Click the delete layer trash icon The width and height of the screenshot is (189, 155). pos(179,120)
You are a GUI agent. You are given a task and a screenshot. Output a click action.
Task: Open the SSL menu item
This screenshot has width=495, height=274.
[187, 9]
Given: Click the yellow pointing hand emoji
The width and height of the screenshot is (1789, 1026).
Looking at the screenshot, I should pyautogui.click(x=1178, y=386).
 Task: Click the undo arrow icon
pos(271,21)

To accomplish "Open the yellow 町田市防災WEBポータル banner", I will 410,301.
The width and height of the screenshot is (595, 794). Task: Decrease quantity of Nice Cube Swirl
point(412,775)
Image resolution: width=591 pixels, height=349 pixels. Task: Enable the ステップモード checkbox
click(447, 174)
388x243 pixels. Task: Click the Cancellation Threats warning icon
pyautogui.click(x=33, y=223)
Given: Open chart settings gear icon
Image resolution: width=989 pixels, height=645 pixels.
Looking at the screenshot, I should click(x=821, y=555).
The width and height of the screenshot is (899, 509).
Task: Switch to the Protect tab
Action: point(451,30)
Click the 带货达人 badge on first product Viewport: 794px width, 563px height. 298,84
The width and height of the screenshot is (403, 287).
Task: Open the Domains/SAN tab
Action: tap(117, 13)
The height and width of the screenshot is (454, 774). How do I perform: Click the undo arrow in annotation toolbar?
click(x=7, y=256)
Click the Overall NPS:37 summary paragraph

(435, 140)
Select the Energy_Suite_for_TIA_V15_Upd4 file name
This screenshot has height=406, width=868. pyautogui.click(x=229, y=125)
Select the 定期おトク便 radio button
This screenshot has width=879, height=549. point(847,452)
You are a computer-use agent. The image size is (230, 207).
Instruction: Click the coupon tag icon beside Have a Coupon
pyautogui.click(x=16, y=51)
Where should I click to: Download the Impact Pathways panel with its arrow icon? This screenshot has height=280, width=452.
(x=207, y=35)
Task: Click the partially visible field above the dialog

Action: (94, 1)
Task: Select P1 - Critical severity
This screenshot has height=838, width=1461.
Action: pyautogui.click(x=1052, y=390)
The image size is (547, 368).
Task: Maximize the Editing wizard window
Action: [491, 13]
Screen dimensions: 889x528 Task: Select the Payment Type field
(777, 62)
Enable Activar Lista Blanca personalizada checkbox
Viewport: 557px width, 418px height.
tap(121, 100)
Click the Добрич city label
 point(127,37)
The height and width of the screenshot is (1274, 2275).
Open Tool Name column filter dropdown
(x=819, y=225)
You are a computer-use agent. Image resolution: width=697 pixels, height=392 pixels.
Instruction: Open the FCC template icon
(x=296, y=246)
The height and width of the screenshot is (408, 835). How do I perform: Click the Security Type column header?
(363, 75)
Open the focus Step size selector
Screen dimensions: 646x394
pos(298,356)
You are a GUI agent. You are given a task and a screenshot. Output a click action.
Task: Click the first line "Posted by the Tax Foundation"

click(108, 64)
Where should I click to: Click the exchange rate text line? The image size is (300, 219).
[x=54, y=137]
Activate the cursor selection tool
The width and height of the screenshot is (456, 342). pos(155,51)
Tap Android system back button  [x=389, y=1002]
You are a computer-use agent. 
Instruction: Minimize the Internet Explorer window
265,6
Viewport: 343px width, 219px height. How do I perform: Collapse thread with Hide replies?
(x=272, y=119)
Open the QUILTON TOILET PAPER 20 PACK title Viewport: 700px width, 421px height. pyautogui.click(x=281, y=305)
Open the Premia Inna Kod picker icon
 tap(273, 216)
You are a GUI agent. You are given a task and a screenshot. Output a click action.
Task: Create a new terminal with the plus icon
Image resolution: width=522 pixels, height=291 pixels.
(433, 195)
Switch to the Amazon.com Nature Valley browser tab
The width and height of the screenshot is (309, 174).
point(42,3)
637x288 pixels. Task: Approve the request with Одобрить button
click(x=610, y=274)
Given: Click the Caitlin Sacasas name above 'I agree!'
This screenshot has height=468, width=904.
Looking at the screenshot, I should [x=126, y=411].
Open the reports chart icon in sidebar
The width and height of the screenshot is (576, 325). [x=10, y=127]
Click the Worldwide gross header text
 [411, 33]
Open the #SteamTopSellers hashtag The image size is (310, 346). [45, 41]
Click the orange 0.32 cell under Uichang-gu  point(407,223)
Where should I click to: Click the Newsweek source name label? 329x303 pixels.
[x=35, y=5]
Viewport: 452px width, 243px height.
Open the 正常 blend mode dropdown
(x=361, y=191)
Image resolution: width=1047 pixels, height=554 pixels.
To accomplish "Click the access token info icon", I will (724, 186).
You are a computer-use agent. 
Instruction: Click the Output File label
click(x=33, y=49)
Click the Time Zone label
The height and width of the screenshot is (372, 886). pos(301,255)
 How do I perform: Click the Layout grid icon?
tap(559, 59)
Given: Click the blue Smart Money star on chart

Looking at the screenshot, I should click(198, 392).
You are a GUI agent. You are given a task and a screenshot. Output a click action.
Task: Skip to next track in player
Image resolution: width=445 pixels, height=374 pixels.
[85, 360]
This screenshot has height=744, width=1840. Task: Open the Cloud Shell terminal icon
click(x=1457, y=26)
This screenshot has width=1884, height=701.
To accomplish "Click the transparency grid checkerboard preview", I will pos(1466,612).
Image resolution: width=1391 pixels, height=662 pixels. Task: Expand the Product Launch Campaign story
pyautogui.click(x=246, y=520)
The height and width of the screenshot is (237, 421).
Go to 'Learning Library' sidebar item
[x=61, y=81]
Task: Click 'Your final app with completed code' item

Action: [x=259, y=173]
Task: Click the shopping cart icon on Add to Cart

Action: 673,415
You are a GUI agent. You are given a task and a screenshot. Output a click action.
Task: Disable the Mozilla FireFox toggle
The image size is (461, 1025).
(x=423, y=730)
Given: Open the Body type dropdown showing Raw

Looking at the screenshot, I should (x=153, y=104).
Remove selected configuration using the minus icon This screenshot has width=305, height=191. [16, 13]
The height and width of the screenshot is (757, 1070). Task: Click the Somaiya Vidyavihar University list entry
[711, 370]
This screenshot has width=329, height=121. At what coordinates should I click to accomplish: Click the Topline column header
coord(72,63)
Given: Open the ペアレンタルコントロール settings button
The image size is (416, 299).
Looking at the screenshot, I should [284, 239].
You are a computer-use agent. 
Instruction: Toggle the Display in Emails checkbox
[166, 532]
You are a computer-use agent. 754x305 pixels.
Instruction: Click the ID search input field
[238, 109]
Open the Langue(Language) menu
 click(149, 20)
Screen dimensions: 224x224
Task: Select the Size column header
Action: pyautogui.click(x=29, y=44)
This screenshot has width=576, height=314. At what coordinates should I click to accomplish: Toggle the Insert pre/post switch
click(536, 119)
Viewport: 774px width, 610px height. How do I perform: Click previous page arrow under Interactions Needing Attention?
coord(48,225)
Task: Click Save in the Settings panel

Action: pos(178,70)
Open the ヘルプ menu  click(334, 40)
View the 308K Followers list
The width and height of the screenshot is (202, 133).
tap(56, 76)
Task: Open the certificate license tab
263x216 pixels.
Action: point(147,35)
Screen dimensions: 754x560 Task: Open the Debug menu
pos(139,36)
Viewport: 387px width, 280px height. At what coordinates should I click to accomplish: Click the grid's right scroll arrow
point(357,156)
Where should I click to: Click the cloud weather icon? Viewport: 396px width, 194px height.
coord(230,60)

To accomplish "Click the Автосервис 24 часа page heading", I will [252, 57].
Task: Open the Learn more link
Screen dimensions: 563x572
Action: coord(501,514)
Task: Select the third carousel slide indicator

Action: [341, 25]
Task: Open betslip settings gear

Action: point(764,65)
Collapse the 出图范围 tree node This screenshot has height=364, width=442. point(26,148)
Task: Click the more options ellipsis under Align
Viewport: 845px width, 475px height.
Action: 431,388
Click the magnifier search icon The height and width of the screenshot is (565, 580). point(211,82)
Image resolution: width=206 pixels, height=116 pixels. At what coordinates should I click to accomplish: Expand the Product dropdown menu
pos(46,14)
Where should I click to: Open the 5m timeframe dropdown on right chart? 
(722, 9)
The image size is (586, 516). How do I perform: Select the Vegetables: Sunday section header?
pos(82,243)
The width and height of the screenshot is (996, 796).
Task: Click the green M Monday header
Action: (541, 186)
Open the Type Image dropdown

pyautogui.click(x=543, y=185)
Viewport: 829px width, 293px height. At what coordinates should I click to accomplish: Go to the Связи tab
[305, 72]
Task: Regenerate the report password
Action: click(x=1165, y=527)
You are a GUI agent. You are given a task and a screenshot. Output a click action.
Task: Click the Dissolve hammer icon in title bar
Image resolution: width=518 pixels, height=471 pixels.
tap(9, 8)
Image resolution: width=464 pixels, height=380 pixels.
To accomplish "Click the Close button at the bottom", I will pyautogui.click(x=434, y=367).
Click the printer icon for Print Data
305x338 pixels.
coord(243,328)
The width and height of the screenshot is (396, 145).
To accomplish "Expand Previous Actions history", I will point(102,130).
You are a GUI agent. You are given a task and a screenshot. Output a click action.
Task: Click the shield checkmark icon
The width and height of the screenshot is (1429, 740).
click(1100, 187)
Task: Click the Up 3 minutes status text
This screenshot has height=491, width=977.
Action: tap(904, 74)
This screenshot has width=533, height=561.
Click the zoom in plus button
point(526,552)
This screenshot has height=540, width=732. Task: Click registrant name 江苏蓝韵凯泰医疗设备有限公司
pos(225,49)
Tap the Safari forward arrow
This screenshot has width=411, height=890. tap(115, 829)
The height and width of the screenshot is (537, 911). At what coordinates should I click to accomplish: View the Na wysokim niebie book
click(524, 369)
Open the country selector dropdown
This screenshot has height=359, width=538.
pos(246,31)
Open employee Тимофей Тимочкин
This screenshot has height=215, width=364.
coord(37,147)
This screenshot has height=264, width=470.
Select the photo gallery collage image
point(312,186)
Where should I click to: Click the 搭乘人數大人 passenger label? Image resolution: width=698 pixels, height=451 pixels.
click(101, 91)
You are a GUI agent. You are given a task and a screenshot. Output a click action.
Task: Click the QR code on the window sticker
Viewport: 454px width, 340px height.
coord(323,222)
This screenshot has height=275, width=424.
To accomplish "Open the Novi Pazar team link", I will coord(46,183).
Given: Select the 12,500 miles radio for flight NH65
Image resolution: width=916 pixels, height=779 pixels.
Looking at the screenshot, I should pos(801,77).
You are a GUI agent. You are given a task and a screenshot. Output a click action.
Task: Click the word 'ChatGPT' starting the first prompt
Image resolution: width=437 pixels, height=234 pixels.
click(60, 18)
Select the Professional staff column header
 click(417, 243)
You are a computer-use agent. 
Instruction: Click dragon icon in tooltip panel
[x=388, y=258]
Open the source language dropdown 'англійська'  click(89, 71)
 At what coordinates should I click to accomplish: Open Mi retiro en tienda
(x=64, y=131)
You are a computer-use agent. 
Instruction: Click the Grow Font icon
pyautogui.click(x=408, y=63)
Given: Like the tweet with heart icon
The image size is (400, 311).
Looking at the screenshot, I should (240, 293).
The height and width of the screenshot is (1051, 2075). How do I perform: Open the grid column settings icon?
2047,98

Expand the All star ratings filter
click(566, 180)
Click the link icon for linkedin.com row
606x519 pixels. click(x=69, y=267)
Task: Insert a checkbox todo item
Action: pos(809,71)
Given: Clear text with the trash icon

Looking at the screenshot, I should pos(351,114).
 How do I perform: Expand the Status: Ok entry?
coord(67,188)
+++++
**Work required**:
All lines of the listing holding the string "more" must be returned, copied as they stand.

**Finished exercise**:
Task: Open the Learn more link
Task: Click the more options ellipsis under Align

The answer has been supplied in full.